Tasmania's newest World Heritage protection ripped up and ancient forests re-opened for logging?
It’s unprecedented. No government has ever tried to overturn a decision of the World Heritage Committee for political reasons. But, right now Environment Minister Greg Hunt and Prime Minister Tony Abbott are asking the UNESCO World Heritage Committee to reject some of Tasmania’s old growth forests that were approved for the world’s highest protection less than a year ago.Sign the petition to keep World Heritage Listing.
The government is trying to enable logging in protected old growth Tasmanian forests like the Upper Florentine, Styx and Weld Valleys. This would mean the end of the Tasmanian Forest Agreement – a peace deal brokered between conservationists and the timber industry after decades of conflict.
Some people say we have to choose between jobs and the environment. But we don't. Industry, timber workers and green groups signed this historic agreement, and an extension of the World Heritage boundary was a direct outcome. We all agreed. That was important. We sat in meetings working through negotiations on forest types, maps, a sustainable wood supply, and industry structural assistance – for over three years.

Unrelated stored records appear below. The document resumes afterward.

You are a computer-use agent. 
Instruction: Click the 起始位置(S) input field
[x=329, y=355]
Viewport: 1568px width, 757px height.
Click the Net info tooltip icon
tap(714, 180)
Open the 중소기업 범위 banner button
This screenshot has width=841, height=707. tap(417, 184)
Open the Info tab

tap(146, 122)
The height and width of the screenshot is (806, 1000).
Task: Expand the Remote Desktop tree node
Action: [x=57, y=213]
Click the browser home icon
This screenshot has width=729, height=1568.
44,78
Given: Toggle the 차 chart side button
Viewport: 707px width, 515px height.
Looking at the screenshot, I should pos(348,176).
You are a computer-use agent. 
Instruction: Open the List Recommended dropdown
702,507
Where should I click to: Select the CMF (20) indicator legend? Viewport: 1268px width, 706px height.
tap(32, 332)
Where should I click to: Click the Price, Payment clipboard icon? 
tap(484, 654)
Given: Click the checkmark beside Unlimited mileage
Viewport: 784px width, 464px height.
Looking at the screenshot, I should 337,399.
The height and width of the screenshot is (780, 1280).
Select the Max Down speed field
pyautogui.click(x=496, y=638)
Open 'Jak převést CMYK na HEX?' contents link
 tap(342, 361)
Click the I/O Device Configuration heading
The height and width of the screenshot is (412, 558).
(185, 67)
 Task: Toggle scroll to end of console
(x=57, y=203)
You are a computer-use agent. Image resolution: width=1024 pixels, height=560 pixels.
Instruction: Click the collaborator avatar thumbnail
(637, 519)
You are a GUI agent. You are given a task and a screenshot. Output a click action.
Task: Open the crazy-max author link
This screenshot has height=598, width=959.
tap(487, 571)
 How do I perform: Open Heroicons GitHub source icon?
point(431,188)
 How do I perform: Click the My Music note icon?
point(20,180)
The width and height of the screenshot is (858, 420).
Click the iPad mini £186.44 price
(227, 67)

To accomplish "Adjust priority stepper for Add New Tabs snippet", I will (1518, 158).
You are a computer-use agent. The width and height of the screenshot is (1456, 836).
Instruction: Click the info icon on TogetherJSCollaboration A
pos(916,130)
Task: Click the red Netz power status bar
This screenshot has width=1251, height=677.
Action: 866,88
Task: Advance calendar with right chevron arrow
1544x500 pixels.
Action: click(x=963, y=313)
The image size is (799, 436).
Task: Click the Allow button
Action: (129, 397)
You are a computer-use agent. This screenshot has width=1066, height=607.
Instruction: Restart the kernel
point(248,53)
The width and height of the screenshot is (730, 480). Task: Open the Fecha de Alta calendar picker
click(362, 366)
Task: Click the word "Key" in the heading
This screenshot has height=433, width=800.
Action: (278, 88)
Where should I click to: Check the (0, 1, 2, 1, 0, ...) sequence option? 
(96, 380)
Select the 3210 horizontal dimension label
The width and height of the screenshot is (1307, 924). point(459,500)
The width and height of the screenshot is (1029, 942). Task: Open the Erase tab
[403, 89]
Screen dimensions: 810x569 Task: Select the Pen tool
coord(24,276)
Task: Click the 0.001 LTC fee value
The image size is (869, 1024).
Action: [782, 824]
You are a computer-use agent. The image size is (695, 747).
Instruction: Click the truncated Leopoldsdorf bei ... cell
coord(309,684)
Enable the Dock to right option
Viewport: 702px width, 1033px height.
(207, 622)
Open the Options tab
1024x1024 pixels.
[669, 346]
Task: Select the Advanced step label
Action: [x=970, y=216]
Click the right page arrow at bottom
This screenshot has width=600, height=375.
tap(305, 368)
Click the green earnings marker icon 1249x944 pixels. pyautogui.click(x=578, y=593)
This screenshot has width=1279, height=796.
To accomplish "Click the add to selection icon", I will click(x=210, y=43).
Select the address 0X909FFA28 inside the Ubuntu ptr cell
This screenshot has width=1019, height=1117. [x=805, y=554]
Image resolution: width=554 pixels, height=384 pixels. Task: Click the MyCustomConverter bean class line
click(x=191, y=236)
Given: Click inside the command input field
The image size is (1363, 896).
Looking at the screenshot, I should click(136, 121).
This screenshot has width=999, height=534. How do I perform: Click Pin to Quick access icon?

Greg Hunt would have Australians and the World Heritage Committee believe that much of the heritage area is already logged and not worth conserving. This isn't true! Less than 7 per cent of the 74,000 hectares, that they want to reject, has ever been logged, and an even smaller percentage of that has been clear-felled. This seven per cent was included in the World Heritage area because, once regenerated, it provides critical connections between logged and unlogged areas of habitat.